SOURCE DATA:
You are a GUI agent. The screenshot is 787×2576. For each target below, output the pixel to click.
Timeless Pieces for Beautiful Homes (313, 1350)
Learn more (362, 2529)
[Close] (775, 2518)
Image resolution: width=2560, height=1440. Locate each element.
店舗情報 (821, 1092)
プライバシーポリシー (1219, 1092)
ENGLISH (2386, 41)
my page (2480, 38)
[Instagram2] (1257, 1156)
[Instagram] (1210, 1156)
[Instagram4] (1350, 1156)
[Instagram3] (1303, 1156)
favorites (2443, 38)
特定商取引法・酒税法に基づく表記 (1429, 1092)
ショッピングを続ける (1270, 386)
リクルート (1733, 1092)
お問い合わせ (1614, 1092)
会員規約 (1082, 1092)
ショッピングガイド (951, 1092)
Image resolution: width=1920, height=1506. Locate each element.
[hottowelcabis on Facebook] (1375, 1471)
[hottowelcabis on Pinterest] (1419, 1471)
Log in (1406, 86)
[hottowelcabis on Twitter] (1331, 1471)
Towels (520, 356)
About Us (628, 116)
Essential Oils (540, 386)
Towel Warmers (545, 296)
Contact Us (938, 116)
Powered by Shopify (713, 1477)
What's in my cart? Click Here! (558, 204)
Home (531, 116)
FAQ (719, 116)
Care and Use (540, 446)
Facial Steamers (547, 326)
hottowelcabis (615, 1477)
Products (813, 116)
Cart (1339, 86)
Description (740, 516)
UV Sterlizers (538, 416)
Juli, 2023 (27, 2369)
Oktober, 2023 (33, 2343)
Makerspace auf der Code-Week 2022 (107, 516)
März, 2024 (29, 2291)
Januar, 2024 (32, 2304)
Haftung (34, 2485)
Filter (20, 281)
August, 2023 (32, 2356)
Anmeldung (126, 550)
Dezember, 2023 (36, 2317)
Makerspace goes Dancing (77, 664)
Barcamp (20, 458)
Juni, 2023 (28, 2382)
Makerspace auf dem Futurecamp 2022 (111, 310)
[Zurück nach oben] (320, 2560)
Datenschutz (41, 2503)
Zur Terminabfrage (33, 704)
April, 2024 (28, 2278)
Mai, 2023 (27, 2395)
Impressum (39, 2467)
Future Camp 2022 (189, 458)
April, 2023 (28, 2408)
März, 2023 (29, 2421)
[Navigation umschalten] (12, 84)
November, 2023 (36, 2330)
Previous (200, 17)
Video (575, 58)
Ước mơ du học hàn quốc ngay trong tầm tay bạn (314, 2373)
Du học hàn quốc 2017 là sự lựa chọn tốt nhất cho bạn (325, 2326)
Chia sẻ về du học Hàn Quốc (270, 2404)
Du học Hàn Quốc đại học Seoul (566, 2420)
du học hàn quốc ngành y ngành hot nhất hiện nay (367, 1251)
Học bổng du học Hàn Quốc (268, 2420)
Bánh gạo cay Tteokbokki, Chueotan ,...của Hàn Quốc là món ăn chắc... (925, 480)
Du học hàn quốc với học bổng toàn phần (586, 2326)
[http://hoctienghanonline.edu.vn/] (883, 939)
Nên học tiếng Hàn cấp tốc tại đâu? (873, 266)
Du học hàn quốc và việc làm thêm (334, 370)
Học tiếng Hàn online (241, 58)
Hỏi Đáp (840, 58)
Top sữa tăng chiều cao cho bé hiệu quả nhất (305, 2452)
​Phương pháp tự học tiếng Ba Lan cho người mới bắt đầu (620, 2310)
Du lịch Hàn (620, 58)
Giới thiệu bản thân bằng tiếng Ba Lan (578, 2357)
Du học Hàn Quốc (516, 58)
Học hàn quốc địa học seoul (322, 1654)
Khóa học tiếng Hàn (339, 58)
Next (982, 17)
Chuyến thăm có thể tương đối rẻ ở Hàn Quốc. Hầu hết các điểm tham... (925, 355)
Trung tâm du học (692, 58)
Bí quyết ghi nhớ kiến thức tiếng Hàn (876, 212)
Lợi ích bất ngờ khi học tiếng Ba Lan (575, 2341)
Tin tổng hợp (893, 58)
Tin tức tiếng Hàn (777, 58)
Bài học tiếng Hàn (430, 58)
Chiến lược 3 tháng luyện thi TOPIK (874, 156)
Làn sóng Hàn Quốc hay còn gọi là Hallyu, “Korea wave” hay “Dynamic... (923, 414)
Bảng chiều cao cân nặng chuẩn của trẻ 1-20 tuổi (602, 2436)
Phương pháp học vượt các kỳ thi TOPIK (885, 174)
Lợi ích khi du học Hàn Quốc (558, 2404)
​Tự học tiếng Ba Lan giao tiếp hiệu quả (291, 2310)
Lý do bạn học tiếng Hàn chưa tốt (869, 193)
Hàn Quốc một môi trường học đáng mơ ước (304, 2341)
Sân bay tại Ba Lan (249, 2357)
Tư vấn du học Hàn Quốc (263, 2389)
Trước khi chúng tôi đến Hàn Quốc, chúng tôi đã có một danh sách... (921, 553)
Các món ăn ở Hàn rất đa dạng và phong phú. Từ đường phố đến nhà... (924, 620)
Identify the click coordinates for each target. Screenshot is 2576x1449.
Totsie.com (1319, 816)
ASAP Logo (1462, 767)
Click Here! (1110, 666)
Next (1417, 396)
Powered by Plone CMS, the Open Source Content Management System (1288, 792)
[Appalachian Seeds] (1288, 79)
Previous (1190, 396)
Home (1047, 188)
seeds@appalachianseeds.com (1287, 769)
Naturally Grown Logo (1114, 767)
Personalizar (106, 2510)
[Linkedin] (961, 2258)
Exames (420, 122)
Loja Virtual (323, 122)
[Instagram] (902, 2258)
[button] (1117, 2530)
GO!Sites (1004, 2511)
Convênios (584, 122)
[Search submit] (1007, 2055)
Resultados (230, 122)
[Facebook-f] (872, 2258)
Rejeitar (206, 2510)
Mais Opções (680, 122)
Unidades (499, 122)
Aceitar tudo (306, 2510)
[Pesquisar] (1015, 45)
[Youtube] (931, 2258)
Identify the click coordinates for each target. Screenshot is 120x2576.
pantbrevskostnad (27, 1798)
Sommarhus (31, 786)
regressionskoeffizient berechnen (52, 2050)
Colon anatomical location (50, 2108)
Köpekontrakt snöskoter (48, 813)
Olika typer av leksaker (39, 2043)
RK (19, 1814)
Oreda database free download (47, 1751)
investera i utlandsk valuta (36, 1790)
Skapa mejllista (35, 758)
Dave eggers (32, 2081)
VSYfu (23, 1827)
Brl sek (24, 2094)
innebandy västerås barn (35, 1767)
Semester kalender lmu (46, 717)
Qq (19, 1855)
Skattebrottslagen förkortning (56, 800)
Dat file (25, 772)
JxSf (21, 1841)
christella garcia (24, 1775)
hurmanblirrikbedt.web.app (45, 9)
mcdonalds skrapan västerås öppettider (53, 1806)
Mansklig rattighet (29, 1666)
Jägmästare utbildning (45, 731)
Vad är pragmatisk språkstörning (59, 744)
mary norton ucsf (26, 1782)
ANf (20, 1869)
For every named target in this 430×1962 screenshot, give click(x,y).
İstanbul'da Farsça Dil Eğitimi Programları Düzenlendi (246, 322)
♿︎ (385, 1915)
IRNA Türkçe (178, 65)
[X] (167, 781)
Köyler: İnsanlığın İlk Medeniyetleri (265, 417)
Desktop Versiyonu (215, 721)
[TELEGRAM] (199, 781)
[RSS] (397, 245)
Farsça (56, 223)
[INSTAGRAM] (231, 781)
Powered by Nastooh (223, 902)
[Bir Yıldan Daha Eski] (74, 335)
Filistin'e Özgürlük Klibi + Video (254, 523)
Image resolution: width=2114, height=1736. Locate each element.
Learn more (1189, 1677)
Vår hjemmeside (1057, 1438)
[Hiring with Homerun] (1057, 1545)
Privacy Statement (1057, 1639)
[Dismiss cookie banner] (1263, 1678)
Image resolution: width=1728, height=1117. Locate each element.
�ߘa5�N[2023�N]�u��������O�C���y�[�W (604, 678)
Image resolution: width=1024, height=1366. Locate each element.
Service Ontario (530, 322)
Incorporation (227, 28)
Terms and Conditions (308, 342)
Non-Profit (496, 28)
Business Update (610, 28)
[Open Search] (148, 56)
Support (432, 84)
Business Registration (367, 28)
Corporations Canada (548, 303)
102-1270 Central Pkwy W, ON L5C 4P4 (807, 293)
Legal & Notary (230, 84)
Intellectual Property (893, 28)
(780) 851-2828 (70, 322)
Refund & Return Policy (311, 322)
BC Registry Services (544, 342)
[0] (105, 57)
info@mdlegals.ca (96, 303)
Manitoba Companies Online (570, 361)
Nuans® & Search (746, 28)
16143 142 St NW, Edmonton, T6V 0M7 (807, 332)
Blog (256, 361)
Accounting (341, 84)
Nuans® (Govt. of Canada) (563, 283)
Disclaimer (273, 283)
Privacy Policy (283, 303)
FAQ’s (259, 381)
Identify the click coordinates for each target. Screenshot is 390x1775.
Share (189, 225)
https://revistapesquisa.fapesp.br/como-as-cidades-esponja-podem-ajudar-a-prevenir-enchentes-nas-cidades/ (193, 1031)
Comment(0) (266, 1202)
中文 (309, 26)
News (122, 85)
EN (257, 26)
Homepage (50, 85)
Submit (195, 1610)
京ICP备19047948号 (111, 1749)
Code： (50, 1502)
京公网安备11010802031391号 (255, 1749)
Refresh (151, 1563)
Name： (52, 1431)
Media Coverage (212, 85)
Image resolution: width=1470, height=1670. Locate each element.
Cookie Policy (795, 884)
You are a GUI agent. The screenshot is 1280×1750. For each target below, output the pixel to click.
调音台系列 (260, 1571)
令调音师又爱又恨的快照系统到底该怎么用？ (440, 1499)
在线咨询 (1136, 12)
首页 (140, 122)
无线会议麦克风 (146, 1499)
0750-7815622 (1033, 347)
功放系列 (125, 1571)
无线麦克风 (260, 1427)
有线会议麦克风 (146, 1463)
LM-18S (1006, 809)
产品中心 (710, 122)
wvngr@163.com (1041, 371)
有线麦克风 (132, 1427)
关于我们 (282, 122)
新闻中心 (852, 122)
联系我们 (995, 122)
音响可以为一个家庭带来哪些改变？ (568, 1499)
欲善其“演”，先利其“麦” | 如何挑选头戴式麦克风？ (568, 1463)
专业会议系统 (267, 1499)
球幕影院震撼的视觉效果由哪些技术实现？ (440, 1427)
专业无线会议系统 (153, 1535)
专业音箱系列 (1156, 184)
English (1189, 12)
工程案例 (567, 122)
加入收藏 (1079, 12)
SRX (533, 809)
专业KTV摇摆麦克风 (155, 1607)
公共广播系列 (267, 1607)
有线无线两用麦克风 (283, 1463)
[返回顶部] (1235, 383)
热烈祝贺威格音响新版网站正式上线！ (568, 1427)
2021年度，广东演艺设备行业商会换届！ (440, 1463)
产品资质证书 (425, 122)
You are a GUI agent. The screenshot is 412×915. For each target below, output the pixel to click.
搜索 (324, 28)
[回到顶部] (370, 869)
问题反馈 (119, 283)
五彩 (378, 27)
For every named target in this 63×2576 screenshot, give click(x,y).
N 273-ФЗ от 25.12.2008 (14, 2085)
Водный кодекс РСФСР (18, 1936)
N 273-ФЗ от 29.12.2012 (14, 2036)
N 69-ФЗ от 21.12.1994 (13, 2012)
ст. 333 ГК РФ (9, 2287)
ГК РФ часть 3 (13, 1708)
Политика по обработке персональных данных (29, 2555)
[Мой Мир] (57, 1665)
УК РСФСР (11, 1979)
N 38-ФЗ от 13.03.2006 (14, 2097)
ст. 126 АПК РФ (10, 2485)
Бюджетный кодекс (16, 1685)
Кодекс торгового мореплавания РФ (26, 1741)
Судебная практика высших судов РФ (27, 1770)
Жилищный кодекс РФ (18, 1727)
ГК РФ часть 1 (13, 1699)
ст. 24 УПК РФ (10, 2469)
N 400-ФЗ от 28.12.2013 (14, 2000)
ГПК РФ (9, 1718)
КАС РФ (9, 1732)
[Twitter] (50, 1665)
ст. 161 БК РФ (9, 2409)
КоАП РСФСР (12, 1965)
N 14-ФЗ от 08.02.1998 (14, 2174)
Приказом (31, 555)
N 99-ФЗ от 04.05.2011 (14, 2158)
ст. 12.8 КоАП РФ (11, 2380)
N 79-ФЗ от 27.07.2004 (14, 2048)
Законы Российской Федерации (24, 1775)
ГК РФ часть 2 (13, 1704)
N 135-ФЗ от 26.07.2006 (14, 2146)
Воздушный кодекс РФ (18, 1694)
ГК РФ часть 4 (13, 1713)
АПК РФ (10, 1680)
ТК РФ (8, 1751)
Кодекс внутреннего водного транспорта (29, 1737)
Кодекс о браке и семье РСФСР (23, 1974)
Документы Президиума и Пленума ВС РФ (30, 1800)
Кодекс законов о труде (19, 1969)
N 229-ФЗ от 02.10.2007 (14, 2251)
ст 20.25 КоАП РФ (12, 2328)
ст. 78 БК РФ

TASK:
Once you reach the line with "Homepage (50, 85)" in the data above, copy it and every line after it exactly, up to and including the line with "[Мой Мир] (57, 1665)".

SOLUTION FOR THIS TASK:
Homepage (50, 85)
Submit (195, 1610)
京ICP备19047948号 (111, 1749)
Code： (50, 1502)
京公网安备11010802031391号 (255, 1749)
Refresh (151, 1563)
Name： (52, 1431)
Media Coverage (212, 85)
Image resolution: width=1470, height=1670. Locate each element.
Cookie Policy (795, 884)
You are a GUI agent. The screenshot is 1280×1750. For each target below, output the pixel to click.
调音台系列 (260, 1571)
令调音师又爱又恨的快照系统到底该怎么用？ (440, 1499)
在线咨询 (1136, 12)
首页 (140, 122)
无线会议麦克风 (146, 1499)
0750-7815622 (1033, 347)
功放系列 (125, 1571)
无线麦克风 (260, 1427)
有线会议麦克风 (146, 1463)
LM-18S (1006, 809)
产品中心 (710, 122)
wvngr@163.com (1041, 371)
有线麦克风 (132, 1427)
关于我们 (282, 122)
新闻中心 (852, 122)
联系我们 (995, 122)
音响可以为一个家庭带来哪些改变？ (568, 1499)
欲善其“演”，先利其“麦” | 如何挑选头戴式麦克风？ (568, 1463)
专业会议系统 (267, 1499)
球幕影院震撼的视觉效果由哪些技术实现？ (440, 1427)
专业无线会议系统 (153, 1535)
专业音箱系列 (1156, 184)
English (1189, 12)
工程案例 (567, 122)
加入收藏 (1079, 12)
SRX (533, 809)
专业KTV摇摆麦克风 (155, 1607)
公共广播系列 (267, 1607)
有线无线两用麦克风 (283, 1463)
[返回顶部] (1235, 383)
热烈祝贺威格音响新版网站正式上线！ (568, 1427)
2021年度，广东演艺设备行业商会换届！ (440, 1463)
产品资质证书 (425, 122)
You are a GUI agent. The screenshot is 412×915. For each target below, output the pixel to click.
搜索 (324, 28)
[回到顶部] (370, 869)
问题反馈 (119, 283)
五彩 (378, 27)
For every named target in this 63×2576 screenshot, give click(x,y).
N 273-ФЗ от 25.12.2008 (14, 2085)
Водный кодекс РСФСР (18, 1936)
N 273-ФЗ от 29.12.2012 (14, 2036)
N 69-ФЗ от 21.12.1994 (13, 2012)
ст. 333 ГК РФ (9, 2287)
ГК РФ часть 3 (13, 1708)
Политика по обработке персональных данных (29, 2555)
[Мой Мир] (57, 1665)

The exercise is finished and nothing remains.